I cleaned a tank with gravel and anti-rust product with reasonable results. The tank was from a Ford 1932 car but it was in much better conditions that what I can see here and its cylindric regular shape helped. In this case it would be far more difficult. Nothing that could not be tried out but I would definitely go for new tanks in this case.

Maybe the PO was trying to make the car running on sea water ? :slight_smile:

Best luck

yes it’s much easier when you do not have welded internal pipes or filters
some progress this night with the first step of the Restom treatment
however I decided to go for new ones as it would be so discouraging to refit this one after improvment only to pull on the shoulder 3 months later tbecause it is clogged again…
the seller told me about it , so no surprise and somehow “budgeted” expense


4 Likes

They sure don’t look good…

Just wondering what a bath with citric acid might do?

Cheers!

actually the main debris are not made of rust, but of desintegrated internal coating/varnish
new tanks are zinc coated, but will it last forever ?

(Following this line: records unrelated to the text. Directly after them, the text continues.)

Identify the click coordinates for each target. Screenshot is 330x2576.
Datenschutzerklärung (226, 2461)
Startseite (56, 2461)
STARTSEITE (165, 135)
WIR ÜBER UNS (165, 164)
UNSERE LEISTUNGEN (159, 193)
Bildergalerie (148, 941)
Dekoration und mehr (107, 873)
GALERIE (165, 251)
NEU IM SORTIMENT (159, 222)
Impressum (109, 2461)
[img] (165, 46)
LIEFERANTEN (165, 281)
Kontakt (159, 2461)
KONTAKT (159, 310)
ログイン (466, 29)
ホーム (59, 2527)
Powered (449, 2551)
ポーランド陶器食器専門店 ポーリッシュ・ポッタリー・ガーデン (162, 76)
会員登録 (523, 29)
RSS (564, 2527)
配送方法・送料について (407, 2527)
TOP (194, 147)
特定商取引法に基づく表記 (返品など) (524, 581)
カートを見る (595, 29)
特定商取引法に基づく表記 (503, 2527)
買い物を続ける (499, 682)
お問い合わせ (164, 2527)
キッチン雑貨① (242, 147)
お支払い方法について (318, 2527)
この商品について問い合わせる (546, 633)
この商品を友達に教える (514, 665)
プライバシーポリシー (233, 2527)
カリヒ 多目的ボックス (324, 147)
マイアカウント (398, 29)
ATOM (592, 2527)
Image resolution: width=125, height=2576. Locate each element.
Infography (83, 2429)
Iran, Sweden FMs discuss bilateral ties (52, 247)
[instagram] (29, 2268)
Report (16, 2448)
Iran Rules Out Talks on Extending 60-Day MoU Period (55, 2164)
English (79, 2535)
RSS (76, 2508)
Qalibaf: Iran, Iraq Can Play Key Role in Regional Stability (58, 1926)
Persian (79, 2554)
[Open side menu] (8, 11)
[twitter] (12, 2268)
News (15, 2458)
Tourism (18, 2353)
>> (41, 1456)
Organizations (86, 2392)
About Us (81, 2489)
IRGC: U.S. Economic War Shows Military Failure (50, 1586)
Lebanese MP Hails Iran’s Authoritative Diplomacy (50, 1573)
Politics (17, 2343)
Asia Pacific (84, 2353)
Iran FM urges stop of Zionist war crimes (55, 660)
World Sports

In USA we have something called Evaporust and its more affordable cousin Rust 9-11. Continuously pumping this product through a rusty gas tank for a few days will leave it spotless. I have a 1953 Arnolt MG where the gas tank was a fabricated Italian thing that would cost thousands to remake. The deteriorating metal was ending up in the carbs and plugging up the filters. Rust 9-11 solved everything. It’s a rust chelation product, not a converter.

On my XJ12 I replaced the tanks with the spectra Premium brand you can get on Amazon or from SNG Barratt. Good tanks, all the weird threads are correct.